A torre de controle viu tudo do chão, acionou o piloto, e aí começou o que eu imagino ser os nove minutos e doze segundos mais longos na vida de cada passageiro a bordo. O comandante declarou mayday, acionou os bombeiros do aeroporto e fez o pouso de emergência. Flightradar24 registrou tudo. Meus fofoqueiros de elite, nove minutos e doze segundos é o tempo que eu levo para decidir qual série abrir no streaming, e esse piloto usou esse tempo para pousar um A330 em chamas sem machucar uma alma sequer. Esse homem merece série própria, taça de champanhe e uma estátua no saguão de Guarulhos.
O que me detonou, e olha que meu nível de indigência corporativa já está calibrado, foi a nota da Delta. A companhia informou no site apenas que cancelou o voo DL0104 por “problemas mecânicos” e pediu desculpas pelo inconveniente. Problema mecânico. O motor explodiu em pleno ar, iniciou incêndio na mata e a nota saiu com energia de restaurante cancelando reserva por falta de mesa. Depois, pressionados, mandaram nota oficial falando que o Airbus A330-300 pousou com segurança, que os passageiros foram levados de ônibus até o terminal e que as equipes estão trabalhando para reacomodar todo mundo. Reacomodar. Eles usaram a palavra reacomodar para um episódio que vai aparecer em pesadelo recorrente de 272 pessoas por pelo menos uma década.
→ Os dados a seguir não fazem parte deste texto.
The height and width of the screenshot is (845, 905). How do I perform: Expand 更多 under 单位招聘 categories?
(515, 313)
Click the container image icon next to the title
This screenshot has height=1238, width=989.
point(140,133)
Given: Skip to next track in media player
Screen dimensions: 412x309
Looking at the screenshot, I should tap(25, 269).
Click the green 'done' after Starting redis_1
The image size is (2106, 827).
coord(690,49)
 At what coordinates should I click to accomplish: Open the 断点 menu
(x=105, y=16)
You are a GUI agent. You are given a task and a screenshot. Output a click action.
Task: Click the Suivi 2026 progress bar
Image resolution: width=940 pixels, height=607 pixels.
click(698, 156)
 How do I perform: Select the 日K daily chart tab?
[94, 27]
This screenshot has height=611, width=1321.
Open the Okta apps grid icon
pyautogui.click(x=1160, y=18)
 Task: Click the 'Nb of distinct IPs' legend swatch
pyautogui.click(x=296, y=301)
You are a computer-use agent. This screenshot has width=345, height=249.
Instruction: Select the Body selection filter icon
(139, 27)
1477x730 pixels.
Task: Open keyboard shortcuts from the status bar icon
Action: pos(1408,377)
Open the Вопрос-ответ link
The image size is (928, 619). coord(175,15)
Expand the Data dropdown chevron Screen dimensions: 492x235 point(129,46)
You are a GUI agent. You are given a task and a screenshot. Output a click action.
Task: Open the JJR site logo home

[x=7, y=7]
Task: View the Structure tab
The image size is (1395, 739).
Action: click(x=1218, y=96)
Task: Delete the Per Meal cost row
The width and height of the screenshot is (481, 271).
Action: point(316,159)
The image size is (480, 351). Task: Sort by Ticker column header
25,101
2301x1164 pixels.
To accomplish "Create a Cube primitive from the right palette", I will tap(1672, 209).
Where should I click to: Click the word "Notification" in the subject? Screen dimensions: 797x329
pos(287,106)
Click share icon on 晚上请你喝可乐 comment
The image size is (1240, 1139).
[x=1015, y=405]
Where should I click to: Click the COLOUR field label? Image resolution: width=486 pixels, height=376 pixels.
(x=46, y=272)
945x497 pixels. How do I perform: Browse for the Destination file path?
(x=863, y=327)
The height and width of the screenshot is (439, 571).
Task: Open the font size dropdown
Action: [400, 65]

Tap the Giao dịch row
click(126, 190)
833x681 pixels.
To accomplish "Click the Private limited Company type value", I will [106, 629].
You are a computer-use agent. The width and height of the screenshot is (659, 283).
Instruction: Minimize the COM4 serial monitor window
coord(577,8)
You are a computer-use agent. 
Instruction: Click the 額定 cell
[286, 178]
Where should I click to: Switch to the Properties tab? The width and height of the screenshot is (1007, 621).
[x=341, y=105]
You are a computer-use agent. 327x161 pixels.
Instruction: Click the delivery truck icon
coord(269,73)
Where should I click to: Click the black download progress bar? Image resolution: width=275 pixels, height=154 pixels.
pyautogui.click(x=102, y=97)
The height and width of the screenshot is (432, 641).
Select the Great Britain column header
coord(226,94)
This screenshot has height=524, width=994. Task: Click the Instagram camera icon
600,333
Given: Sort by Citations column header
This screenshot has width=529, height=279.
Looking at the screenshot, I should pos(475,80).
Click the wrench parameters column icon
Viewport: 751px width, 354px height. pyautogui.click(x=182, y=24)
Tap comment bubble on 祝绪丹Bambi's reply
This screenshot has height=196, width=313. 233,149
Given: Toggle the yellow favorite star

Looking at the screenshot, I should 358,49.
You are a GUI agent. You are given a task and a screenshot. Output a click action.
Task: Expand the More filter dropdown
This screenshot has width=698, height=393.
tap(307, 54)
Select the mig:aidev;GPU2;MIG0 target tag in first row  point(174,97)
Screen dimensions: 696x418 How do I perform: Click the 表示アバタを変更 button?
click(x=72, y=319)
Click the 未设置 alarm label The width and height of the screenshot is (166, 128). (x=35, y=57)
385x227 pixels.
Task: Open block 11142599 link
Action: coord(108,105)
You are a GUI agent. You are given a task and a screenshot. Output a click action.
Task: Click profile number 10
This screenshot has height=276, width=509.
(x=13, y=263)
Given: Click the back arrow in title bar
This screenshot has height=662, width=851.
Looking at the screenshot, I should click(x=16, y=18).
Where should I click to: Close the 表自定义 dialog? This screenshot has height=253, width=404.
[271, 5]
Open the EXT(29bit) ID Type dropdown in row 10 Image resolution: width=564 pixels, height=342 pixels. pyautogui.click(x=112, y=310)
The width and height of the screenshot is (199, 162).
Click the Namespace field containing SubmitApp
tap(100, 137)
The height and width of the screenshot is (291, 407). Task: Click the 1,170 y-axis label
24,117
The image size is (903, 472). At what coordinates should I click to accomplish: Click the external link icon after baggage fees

Os outros voos do aeroporto foram adiados por conta do ocorrido, porque quando um motor explode na pista e começa fogo no gramado, Guarulhos precisa de um momento para respirar, o que é compreensível. Uma passageira que estava a bordo disse que nunca passou por um desespero tão grande e que sentiu medo de morrer de verdade, meu amor, e eu acredito nela com cada fibra do meu ser porque o que ela viveu foi uma cena que nem roteirista da HBO colocaria no primeiro episódio, guardaria para o season finale. Se tem famoso surtando eu anoto, mas dessa vez estou anotando por todo mundo que estava naquele avião e chegou em casa de ônibus, de madrugada, sem saber muito bem como processá-la. Que venham os terapeutas, os advogados e, principalmente, a explicação técnica completa sobre o que aconteceu com aquele motor, porque “problema mecânico” para mim ainda não fecha a conta.